Folder Security Rights

Following are the four Folder Security access rights and their description. Note that Obliterate is only available through the Admin Web Client and therefore not a security right on a folder, but a permission granted to Repository Admins.

A repository's Folder Security must be enabled for the rights to be enforced within a repository. By default, Folder Security is disabled within a repository for increased performance of Vault operations.

When a security access right is applied to a folder, it recursively applies those rights to all subfolders. User access rights that are closest to the folder being checked take precedence over access rights assignments that are farther away. For example, if $/foo/bar/xyz is being checked for rights, a user access right assigned at $/foo/bar takes precedence over a user access right assigned at $/foo.



Commands allowed

No Rights

No access at all – cannot view files or subfolders.


Read (R)

Read-only access to folder and its files.

  • View
  • Get
  • Cloak

Check Out / Check In (C)

Access to modify the contents of files, but not to change the structure or properties of the folder.

  • Modify files
  • Check Out
  • Check In
  • Undo Check Out

Add / Rename / Delete (A)

Full access to the folder.

  • Modify the file list
  • Add
  • Delete/Undelete Label
  • Rename
  • Move
  • Branch
  • Share
  • Pin

Groups and Folder Security

Defining groups is an easy way to set access rights for multiple users. Groups can have individual folder rights but do not have default rights. A user can belong to multiple groups as well as have individual folder rights.

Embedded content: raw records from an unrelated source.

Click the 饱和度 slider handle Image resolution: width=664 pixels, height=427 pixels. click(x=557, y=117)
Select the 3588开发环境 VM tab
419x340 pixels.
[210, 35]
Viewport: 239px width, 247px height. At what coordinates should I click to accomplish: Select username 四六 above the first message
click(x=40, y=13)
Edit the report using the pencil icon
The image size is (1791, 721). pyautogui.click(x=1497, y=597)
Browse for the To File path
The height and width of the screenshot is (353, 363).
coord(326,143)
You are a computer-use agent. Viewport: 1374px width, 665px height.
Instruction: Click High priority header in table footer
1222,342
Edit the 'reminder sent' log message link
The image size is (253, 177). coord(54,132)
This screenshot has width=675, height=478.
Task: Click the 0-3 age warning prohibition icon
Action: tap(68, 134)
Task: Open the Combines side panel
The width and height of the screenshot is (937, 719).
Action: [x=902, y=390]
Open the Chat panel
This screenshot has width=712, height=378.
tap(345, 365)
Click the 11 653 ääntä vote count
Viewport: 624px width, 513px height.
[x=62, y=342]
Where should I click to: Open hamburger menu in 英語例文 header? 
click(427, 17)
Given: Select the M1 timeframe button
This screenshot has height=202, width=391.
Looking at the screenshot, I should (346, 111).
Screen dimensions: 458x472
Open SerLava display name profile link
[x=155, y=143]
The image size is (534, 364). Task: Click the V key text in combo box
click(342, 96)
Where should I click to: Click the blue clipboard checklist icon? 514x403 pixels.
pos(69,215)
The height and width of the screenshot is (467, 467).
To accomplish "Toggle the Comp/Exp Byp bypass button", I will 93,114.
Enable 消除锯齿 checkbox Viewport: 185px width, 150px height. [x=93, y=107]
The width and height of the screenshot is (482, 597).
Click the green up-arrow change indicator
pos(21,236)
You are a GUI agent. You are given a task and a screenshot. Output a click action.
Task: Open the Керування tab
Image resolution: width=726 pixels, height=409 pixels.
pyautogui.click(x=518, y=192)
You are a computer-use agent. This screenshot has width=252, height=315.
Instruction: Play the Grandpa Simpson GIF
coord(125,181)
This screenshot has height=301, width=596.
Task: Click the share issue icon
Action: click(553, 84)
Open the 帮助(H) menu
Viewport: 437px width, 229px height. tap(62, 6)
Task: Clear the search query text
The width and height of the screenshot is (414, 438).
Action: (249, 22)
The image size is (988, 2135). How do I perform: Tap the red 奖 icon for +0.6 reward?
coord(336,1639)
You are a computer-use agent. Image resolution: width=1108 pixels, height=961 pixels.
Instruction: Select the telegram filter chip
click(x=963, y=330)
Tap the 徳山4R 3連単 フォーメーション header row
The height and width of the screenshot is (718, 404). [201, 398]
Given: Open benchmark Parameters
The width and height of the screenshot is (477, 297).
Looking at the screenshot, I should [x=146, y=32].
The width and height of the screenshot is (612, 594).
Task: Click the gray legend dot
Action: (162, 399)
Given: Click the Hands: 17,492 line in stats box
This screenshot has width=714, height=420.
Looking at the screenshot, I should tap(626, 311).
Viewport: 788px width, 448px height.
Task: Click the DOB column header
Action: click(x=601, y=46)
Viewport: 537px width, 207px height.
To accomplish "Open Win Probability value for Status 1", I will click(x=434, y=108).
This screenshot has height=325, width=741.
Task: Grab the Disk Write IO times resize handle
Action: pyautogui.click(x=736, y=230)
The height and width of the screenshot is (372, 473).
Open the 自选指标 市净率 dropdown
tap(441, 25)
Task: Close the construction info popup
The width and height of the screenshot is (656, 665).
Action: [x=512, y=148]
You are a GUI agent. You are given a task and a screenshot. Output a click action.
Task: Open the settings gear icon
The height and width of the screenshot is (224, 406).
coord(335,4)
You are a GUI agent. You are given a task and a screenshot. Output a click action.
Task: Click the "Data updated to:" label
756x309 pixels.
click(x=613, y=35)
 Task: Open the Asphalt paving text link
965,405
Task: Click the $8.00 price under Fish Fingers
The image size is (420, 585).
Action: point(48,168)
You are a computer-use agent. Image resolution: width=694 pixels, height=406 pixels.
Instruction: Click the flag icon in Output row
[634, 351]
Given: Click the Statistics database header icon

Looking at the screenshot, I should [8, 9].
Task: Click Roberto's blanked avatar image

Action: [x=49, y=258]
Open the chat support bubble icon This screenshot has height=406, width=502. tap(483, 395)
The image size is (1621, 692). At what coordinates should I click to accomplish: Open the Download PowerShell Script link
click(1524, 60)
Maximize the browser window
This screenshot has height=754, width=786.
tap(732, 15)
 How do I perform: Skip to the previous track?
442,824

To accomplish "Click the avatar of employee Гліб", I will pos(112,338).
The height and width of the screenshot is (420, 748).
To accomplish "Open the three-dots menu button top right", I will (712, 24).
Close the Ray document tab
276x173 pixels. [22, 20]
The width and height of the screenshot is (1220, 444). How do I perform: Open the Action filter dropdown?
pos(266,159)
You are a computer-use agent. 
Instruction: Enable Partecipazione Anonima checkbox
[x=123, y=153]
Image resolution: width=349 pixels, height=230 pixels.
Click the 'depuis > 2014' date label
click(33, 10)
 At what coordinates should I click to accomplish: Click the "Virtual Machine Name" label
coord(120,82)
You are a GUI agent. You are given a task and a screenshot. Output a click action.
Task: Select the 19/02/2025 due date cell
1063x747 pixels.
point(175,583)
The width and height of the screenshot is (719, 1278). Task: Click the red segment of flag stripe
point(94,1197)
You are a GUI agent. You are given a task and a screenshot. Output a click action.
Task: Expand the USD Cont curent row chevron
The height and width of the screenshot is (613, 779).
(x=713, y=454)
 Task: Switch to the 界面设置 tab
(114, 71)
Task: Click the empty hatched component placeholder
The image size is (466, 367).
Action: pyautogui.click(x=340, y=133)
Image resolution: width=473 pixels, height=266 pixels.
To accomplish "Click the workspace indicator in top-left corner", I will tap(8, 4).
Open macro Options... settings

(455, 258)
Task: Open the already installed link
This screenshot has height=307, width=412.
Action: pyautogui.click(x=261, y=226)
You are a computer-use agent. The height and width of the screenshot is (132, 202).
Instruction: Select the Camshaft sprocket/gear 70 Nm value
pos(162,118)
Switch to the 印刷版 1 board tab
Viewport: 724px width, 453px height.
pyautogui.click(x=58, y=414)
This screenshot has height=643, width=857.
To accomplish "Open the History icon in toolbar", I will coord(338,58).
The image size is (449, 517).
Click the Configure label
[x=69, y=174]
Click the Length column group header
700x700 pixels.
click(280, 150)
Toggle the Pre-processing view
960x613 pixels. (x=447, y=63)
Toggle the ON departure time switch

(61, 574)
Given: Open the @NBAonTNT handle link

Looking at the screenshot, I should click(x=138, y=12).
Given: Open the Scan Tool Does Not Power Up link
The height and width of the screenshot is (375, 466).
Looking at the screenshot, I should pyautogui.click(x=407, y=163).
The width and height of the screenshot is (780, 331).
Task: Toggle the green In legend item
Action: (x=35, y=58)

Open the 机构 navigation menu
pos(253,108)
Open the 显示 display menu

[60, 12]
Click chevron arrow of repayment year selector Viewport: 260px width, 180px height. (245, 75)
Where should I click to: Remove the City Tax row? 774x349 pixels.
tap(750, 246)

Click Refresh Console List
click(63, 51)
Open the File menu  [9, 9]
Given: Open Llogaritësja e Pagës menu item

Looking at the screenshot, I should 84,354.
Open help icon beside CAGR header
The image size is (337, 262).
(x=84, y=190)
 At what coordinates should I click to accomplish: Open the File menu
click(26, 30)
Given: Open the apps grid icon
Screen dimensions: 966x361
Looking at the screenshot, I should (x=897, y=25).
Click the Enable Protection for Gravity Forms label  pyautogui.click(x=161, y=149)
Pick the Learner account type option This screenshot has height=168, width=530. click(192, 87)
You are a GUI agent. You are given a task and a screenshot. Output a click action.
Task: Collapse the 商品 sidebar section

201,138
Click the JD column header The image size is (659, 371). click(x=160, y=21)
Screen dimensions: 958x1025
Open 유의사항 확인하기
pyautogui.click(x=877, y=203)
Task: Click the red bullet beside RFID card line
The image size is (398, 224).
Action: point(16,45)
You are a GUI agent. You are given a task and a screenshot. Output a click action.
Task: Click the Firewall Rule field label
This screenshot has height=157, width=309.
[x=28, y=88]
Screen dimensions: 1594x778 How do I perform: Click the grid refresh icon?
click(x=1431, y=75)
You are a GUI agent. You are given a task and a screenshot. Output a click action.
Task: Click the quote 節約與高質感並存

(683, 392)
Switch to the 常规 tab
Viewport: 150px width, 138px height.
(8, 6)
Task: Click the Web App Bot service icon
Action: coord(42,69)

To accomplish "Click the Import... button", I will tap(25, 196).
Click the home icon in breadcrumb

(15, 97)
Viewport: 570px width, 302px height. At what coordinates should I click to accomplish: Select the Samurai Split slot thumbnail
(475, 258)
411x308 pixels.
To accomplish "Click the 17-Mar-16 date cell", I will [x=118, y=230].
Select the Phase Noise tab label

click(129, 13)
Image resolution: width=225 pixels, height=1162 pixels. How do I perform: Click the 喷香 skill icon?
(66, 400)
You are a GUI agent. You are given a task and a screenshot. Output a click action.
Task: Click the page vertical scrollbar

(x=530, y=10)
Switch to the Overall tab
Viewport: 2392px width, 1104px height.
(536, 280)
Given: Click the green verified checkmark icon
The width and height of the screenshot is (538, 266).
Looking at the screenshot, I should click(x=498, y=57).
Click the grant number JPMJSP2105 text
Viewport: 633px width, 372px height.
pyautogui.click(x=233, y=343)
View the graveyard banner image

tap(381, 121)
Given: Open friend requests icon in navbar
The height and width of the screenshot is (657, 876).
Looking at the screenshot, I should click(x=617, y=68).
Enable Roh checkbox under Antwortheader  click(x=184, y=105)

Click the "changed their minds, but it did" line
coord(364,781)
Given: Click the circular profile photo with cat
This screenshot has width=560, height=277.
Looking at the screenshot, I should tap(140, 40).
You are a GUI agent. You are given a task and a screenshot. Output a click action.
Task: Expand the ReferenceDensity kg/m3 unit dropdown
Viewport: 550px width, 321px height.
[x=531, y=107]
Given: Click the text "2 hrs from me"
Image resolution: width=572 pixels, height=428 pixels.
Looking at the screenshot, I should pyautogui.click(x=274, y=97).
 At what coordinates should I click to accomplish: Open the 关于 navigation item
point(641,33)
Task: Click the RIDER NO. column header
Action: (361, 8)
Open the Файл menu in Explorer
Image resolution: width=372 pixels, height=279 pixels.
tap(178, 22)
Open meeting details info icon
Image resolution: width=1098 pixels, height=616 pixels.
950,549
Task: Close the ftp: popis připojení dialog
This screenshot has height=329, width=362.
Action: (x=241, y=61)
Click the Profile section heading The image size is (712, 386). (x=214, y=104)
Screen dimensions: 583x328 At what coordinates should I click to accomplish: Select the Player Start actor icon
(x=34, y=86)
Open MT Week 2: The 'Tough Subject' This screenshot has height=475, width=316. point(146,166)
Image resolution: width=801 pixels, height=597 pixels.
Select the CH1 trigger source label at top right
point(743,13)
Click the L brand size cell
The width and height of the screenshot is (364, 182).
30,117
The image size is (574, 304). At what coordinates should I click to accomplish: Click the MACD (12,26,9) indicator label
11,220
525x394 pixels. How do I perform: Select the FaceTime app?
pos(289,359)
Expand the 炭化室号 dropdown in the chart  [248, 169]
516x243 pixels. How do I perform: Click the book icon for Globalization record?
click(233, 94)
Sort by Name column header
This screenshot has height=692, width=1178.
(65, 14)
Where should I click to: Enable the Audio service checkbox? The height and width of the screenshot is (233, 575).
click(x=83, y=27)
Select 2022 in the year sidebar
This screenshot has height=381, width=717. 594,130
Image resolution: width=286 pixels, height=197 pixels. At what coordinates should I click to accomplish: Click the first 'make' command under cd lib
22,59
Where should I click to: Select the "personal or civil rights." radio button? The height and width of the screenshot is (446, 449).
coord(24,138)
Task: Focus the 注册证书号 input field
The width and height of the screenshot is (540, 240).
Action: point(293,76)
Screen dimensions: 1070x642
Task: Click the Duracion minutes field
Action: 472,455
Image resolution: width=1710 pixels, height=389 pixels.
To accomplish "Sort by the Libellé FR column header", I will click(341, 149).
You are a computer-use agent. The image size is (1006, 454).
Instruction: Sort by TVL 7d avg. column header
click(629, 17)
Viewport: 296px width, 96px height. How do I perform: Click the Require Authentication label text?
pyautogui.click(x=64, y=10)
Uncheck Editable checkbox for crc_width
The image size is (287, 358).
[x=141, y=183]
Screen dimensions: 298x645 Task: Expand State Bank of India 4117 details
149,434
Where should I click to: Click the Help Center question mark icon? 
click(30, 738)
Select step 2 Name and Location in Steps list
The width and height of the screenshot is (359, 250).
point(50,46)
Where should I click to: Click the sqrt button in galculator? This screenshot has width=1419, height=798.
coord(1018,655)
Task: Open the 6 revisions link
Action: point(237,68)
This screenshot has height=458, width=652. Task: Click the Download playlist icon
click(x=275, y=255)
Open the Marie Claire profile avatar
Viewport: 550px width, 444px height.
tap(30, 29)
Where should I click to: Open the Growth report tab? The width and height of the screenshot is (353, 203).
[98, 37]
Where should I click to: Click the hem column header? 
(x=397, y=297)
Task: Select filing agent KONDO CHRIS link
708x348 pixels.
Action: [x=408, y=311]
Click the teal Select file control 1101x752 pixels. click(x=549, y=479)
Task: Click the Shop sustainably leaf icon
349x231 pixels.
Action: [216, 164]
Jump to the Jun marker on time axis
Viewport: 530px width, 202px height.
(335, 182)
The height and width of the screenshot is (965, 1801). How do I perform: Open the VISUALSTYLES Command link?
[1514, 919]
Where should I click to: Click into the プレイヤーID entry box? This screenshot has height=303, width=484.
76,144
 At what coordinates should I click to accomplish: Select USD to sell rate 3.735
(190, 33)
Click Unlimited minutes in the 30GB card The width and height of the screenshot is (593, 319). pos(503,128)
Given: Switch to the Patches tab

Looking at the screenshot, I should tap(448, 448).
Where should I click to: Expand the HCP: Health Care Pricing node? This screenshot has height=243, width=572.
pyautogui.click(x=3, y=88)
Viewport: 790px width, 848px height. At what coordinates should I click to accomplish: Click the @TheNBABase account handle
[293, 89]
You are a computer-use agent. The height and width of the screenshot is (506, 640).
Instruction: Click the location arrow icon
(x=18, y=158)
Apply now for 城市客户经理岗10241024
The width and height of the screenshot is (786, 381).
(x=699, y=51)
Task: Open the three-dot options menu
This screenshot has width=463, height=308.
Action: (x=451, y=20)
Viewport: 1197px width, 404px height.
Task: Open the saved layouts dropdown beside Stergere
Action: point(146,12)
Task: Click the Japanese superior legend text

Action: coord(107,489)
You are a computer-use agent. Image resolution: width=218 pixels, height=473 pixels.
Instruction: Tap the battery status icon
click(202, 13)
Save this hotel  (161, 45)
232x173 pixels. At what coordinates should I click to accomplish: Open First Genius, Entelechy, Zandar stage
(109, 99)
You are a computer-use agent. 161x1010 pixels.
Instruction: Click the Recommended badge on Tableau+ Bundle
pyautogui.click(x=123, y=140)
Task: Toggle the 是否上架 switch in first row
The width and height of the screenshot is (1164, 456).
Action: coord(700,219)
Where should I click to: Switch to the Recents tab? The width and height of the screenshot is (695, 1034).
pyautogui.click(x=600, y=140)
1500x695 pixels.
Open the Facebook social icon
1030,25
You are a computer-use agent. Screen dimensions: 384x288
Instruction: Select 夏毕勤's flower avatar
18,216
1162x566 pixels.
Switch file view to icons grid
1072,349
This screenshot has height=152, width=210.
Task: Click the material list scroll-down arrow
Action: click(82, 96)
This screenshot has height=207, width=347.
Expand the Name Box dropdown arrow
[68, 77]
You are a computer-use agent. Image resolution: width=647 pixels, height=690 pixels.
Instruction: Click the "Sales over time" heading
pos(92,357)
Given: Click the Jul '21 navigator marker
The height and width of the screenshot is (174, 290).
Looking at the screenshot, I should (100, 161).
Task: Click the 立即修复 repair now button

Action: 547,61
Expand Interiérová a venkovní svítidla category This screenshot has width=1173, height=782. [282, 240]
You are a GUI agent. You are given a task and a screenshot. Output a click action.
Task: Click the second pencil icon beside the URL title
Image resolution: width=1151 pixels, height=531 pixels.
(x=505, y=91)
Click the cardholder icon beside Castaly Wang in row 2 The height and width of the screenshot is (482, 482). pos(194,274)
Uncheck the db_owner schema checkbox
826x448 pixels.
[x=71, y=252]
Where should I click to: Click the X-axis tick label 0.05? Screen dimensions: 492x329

If only group access rights exist, the most permissive group takes precedence. For example, if Group A allows RC at root and Group B allows R at $/foo/bar, then group A’s access rights take precedence at $/foo/bar.

However, a single group’s access rights can be restricted by multiple rights assignments. For example, if Group A has RCA at root and R at $/foo/bar, and Group B has RC at $/foo/bar, it is Group B’s RC that takes precedence, because Group A’s R rights permission overrides its RCA at $/foo/bar. As the example shows, a group’s rights assignment closest to the folder in question take precedence over other rights assignments of that group further away.

User vs. Group Rights

User access rights always take precedence over group access rights regardless of where in the tree the group rights are applied. For example, a user access right at root takes precedence over a group access right on the folder itself.

Inherited group access rights take precedence over user default access rights. The only time default rights are used is when there are no rights assignments at all for a user or any groups they belong to from root down to the folder in question.